Reproduce the following data line for line, with no changes.
### Data
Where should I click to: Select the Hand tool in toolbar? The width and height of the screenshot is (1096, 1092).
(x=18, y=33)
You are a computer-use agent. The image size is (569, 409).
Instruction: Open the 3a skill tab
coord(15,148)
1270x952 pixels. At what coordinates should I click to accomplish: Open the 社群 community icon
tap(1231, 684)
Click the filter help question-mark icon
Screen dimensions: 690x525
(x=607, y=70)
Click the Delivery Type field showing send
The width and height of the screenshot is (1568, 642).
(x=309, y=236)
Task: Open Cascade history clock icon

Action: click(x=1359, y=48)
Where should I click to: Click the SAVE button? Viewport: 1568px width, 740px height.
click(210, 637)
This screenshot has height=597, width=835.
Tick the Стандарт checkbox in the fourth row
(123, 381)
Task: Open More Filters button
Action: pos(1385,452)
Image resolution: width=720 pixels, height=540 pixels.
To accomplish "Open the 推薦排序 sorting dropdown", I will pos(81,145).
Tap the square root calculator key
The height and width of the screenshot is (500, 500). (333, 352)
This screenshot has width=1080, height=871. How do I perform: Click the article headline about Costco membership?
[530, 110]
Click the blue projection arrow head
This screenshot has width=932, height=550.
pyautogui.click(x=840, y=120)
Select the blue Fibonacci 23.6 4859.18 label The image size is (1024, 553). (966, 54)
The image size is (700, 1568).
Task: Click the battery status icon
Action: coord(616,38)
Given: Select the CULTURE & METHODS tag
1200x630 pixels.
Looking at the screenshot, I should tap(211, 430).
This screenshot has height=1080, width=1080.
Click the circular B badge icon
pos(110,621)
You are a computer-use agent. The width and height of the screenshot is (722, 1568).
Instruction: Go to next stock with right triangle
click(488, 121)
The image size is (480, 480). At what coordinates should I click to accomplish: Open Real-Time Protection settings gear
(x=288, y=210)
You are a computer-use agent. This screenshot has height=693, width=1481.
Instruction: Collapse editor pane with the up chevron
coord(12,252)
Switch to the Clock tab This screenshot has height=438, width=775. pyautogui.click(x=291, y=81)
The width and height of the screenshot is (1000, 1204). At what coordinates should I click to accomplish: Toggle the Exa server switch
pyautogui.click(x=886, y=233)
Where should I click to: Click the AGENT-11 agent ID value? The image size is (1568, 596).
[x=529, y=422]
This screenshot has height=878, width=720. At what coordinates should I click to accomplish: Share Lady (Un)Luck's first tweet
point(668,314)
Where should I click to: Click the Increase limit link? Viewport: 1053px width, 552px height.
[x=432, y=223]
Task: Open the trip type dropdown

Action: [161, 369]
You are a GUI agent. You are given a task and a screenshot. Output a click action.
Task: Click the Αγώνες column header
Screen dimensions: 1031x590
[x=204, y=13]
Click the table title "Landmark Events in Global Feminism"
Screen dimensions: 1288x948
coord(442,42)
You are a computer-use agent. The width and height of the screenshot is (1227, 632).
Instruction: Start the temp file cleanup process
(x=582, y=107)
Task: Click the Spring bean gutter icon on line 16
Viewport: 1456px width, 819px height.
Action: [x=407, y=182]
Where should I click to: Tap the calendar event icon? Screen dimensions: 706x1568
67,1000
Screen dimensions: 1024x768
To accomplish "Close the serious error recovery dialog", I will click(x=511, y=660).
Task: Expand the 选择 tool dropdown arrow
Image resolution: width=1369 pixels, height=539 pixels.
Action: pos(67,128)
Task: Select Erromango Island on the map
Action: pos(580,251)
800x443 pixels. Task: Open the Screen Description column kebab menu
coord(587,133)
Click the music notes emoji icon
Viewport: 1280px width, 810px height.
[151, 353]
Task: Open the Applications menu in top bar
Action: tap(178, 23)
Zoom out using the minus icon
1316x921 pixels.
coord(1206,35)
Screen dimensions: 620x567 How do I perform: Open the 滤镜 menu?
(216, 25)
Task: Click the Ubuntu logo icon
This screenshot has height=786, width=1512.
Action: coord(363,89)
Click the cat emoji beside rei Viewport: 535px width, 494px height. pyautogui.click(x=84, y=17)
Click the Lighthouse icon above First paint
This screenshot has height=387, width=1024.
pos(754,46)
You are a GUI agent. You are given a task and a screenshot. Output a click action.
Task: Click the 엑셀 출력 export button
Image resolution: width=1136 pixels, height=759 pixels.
######
◆ Solution to the exercise ◆
Where should I click to: Select the Hand tool in toolbar? The width and height of the screenshot is (1096, 1092).
(x=18, y=33)
You are a computer-use agent. The image size is (569, 409).
Instruction: Open the 3a skill tab
coord(15,148)
1270x952 pixels. At what coordinates should I click to accomplish: Open the 社群 community icon
tap(1231, 684)
Click the filter help question-mark icon
Screen dimensions: 690x525
(x=607, y=70)
Click the Delivery Type field showing send
The width and height of the screenshot is (1568, 642).
(x=309, y=236)
Task: Open Cascade history clock icon

Action: click(x=1359, y=48)
Where should I click to: Click the SAVE button? Viewport: 1568px width, 740px height.
click(210, 637)
This screenshot has height=597, width=835.
Tick the Стандарт checkbox in the fourth row
(123, 381)
Task: Open More Filters button
Action: pos(1385,452)
Image resolution: width=720 pixels, height=540 pixels.
To accomplish "Open the 推薦排序 sorting dropdown", I will pos(81,145).
Tap the square root calculator key
The height and width of the screenshot is (500, 500). (333, 352)
This screenshot has width=1080, height=871. How do I perform: Click the article headline about Costco membership?
[530, 110]
Click the blue projection arrow head
This screenshot has width=932, height=550.
pyautogui.click(x=840, y=120)
Select the blue Fibonacci 23.6 4859.18 label The image size is (1024, 553). (966, 54)
The image size is (700, 1568).
Task: Click the battery status icon
Action: coord(616,38)
Given: Select the CULTURE & METHODS tag
1200x630 pixels.
Looking at the screenshot, I should tap(211, 430).
This screenshot has height=1080, width=1080.
Click the circular B badge icon
pos(110,621)
You are a computer-use agent. The width and height of the screenshot is (722, 1568).
Instruction: Go to next stock with right triangle
click(488, 121)
The image size is (480, 480). At what coordinates should I click to accomplish: Open Real-Time Protection settings gear
(x=288, y=210)
You are a computer-use agent. This screenshot has height=693, width=1481.
Instruction: Collapse editor pane with the up chevron
coord(12,252)
Switch to the Clock tab This screenshot has height=438, width=775. pyautogui.click(x=291, y=81)
The width and height of the screenshot is (1000, 1204). At what coordinates should I click to accomplish: Toggle the Exa server switch
pyautogui.click(x=886, y=233)
Where should I click to: Click the AGENT-11 agent ID value? The image size is (1568, 596).
[x=529, y=422]
This screenshot has height=878, width=720. At what coordinates should I click to accomplish: Share Lady (Un)Luck's first tweet
point(668,314)
Where should I click to: Click the Increase limit link? Viewport: 1053px width, 552px height.
[x=432, y=223]
Task: Open the trip type dropdown

Action: [161, 369]
You are a GUI agent. You are given a task and a screenshot. Output a click action.
Task: Click the Αγώνες column header
Screen dimensions: 1031x590
[x=204, y=13]
Click the table title "Landmark Events in Global Feminism"
Screen dimensions: 1288x948
coord(442,42)
You are a computer-use agent. The width and height of the screenshot is (1227, 632).
Instruction: Start the temp file cleanup process
(x=582, y=107)
Task: Click the Spring bean gutter icon on line 16
Viewport: 1456px width, 819px height.
Action: [x=407, y=182]
Where should I click to: Tap the calendar event icon? Screen dimensions: 706x1568
67,1000
Screen dimensions: 1024x768
To accomplish "Close the serious error recovery dialog", I will click(x=511, y=660).
Task: Expand the 选择 tool dropdown arrow
Image resolution: width=1369 pixels, height=539 pixels.
Action: pos(67,128)
Task: Select Erromango Island on the map
Action: pos(580,251)
800x443 pixels. Task: Open the Screen Description column kebab menu
coord(587,133)
Click the music notes emoji icon
Viewport: 1280px width, 810px height.
[151, 353]
Task: Open the Applications menu in top bar
Action: tap(178, 23)
Zoom out using the minus icon
1316x921 pixels.
coord(1206,35)
Screen dimensions: 620x567 How do I perform: Open the 滤镜 menu?
(216, 25)
Task: Click the Ubuntu logo icon
This screenshot has height=786, width=1512.
Action: coord(363,89)
Click the cat emoji beside rei Viewport: 535px width, 494px height. pyautogui.click(x=84, y=17)
Click the Lighthouse icon above First paint
This screenshot has height=387, width=1024.
pos(754,46)
You are a GUI agent. You are given a task and a screenshot. Output a click action.
Task: Click the 엑셀 출력 export button
Image resolution: width=1136 pixels, height=759 pixels.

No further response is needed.